I've been depressed. Mus be from the mix of readjusting after a long road trip and dealing with the special education process. I didn't do anything at work this week! I mean that I did the absolute minimum I could possibly do to tread water. I probably worked a solid 4 hours all week. Pretty pathetic considering I won an award for being so extraordinary last year. But my boss was out for a wedding and surgery, so it was easy for me to not work hard.
Every day last week I was either visiting the Special Ed program or visiting a preschool. I have not stopped thinking about Kaio and his future all week. I'm obsessing and it's draining. Nothing seems right. None of the schools seem like a fit for him. And I can't help but worry that there is something wrong with him, even though he seems ok to me. I don't know what any of this means in the long run. Will he grow out of it, or is he crazy? Will he be disadvantaged if I do A or B or C? Why don't the 'professionals' agree with me that he is fine? If the system finds him as 'special,' then maybe I don't want to be a part of the system? I'm so freaking confused.
I went to the best and most expensive school in the area: Nysmith School for the Gifted. It is a wonderful place filled with natural light and programs based on discovery and creativity. But their preschool program seemed heavy in the arts and crafts. The math and science activities were painting and mixing with colors and counting windows on a bus. It seemed like they were incorporating learning into fun activities. But, I'm just not sure that Kaio would consider those activities fun. I would much rather see him out in the real world counting butterflies or times that a rock skips across a pond, dropping sticks and leaves into the water to see what floats. I just don't jive with the craft activities. I want the kids to be outside.
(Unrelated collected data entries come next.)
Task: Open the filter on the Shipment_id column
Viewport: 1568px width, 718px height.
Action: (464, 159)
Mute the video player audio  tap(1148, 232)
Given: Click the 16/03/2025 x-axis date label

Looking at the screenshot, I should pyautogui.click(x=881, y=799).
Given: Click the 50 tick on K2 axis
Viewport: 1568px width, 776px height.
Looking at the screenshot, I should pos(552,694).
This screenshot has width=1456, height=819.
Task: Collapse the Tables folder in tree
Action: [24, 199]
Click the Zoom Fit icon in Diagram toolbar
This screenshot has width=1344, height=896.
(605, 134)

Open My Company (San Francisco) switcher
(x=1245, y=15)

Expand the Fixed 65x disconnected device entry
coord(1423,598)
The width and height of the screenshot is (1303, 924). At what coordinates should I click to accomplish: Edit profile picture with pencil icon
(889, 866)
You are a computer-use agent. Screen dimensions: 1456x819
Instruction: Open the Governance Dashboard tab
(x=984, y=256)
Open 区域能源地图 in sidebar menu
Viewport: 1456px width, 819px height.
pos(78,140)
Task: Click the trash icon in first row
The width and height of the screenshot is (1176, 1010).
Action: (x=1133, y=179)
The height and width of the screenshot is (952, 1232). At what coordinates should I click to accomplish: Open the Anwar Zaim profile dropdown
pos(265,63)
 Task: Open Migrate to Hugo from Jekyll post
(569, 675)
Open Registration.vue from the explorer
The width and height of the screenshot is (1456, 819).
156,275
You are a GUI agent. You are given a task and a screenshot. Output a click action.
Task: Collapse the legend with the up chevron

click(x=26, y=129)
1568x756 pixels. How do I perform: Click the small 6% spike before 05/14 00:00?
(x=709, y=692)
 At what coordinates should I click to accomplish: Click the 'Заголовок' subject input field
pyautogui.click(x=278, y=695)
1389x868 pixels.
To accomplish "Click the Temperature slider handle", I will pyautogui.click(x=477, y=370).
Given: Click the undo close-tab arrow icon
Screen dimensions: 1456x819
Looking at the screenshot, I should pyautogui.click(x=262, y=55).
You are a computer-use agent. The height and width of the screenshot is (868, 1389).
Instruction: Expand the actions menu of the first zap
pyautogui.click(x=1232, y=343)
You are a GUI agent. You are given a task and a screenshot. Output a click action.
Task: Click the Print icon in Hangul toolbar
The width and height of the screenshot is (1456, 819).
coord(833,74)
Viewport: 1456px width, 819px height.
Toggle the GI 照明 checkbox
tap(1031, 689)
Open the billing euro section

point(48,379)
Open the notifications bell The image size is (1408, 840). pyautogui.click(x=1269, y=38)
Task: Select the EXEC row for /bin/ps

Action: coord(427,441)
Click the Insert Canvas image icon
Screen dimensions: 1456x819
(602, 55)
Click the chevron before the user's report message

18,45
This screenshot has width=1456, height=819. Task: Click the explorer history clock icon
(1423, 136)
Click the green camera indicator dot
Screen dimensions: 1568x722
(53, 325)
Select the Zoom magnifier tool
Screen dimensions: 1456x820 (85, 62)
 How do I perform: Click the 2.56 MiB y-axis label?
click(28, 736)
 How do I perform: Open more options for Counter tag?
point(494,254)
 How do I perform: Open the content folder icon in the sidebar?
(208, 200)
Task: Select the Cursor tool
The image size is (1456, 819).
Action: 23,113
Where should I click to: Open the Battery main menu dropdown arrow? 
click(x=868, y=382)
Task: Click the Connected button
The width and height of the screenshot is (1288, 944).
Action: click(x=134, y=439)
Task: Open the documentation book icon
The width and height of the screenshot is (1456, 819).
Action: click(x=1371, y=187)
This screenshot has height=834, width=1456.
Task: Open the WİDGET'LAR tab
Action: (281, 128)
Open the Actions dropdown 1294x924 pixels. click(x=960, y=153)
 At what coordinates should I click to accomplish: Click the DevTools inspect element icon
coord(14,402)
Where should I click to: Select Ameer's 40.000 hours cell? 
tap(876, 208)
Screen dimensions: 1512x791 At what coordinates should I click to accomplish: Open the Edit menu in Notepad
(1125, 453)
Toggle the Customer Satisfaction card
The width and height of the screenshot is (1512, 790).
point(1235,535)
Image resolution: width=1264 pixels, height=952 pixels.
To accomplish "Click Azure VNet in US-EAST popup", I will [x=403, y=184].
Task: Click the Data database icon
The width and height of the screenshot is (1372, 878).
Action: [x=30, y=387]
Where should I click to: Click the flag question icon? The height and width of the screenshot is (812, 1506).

Nala has a book with feel and touch baby animals: fluffy chicks, rough baby elephant ears, furry gorillas. what's with the book? I want them at the zoo, touching the animals. And that has really been the basis of my two days at home with them: let's get outside and see the world.
Kaio will tell you all about how bees make honey by pollinating the flowers and going back to their hives. He knows that the honey is sweet and he eats it. He knows that the flowers come from seeds, water and sun, and that birds like to eat the seeds. He knows that caterpillars turn into cocoons and then butterflies. Birds come from eggs and make nests. He knows when people are happy, sad, mad, surprised, etc. He knows how to interact with the natural world around him. To me these things are more important than spending hours sitting at a table cutting and gluing.
I've been reading about the Reggio Emilia preschool approach. Where children direct their learning, teachers are the co-learners, and nature is the third teacher. The philosophy, built on sensory exploration and discovery, seems ideal to me. It seems so in tune with Kaio's personality. He is always moving, touching and feeling. Once he figures something out, he is on to the next thing. If he is challenged, he persists. Like today, we learned about pulley systems by taking a string attached to a tree branch far away and draped over a nearby tree branch. He learned that when he pulled the string down and up it moved the tree branch far away left and right. I attached fallen branches to the string to show how the string moves on both ends. He and Nala both were so into it. We also took a video of his Thomas the Tank engine while he narrated. It was really fun. Mari took the good one, but didn't save it. Here is a short preliminary one:
I just can't imagine him sitting still at circle time in a classroom with the other kids. And I don't think that I want him to have to do that. I know that teachers keep saying, well he'll have to do it when he goes to school. But then maybe I don't want him to go to school. Seriously, I look at those desks all perfectly aligned and I think of some communist culture. Why do kids have to line up in a straight line to walk to the lunch room? There is nothing natural about that. We are creating a submissive society.
Sure I have problems with authority. I think I'm above the law, the rules, the process, I don't have to read the instructions, etc. I am constantly finding ways to stand out in the crowd and it really hasn't turned out so bad for me. I think it is part survival instinct and I hope that Kaio inherits it. I think he has. It must have come from my grandfather, one of the few who escaped from communist Romania. He and Kaio had an unspoken connection in the year they spent together.
I know that I am sounding completely crazy right now. But I'm really getting a dirty feeling about school. I'm also just freaking out because I don't know the 'right' thing to do. I wish there were more Regio Emilia style options in the neighborhood. The one school that I know of is full. All this worrying about how bad his life will be if i don't get it right is really eating at me.